*** Extracted material ***

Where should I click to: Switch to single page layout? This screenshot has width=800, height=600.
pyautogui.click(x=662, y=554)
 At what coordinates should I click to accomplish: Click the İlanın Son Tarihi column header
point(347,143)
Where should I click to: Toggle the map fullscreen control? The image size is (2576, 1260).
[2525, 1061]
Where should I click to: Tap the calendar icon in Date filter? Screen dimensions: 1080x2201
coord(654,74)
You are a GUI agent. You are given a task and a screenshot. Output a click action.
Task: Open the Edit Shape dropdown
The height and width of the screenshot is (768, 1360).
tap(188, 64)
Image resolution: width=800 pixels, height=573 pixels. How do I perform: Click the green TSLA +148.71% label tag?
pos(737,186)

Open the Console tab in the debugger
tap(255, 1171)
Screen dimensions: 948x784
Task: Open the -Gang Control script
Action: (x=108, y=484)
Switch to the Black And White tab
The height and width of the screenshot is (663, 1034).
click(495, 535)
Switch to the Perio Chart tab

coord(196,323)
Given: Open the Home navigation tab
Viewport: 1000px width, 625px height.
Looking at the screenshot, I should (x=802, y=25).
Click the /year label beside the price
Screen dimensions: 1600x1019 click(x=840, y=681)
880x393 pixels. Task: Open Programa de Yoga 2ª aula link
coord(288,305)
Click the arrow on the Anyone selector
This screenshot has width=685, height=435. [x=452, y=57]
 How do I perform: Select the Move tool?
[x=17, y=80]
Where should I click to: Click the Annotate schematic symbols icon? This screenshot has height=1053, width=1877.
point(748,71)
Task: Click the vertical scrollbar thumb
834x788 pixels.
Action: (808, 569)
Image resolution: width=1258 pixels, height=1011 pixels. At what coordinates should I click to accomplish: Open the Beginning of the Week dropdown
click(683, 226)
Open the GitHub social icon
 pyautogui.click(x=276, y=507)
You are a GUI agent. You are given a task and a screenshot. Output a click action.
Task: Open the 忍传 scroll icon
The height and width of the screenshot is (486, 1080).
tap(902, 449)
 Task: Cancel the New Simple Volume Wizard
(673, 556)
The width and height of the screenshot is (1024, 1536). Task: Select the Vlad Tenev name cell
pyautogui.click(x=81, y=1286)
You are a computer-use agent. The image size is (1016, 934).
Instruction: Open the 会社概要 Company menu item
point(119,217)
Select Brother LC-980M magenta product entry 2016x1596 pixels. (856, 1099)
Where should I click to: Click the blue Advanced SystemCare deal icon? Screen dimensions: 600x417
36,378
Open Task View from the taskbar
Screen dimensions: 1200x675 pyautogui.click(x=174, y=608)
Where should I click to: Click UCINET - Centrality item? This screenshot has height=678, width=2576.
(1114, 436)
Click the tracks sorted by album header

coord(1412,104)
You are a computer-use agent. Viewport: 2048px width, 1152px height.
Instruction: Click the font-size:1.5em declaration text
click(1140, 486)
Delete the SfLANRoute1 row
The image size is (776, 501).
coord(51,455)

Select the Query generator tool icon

***

Rewrite the listing lines from the one containing "Click the /year label beside the price" through the one containing "pyautogui.click(x=276, y=507)", inclusive, replacing "dropdown" with "drop-down menu" and leaving everything else unchanged.

**Written response:**
Click the /year label beside the price
Screen dimensions: 1600x1019 click(x=840, y=681)
880x393 pixels. Task: Open Programa de Yoga 2ª aula link
coord(288,305)
Click the arrow on the Anyone selector
This screenshot has width=685, height=435. [x=452, y=57]
 How do I perform: Select the Move tool?
[x=17, y=80]
Where should I click to: Click the Annotate schematic symbols icon? This screenshot has height=1053, width=1877.
point(748,71)
Task: Click the vertical scrollbar thumb
834x788 pixels.
Action: (808, 569)
Image resolution: width=1258 pixels, height=1011 pixels. At what coordinates should I click to accomplish: Open the Beginning of the Week drop-down menu
click(683, 226)
Open the GitHub social icon
 pyautogui.click(x=276, y=507)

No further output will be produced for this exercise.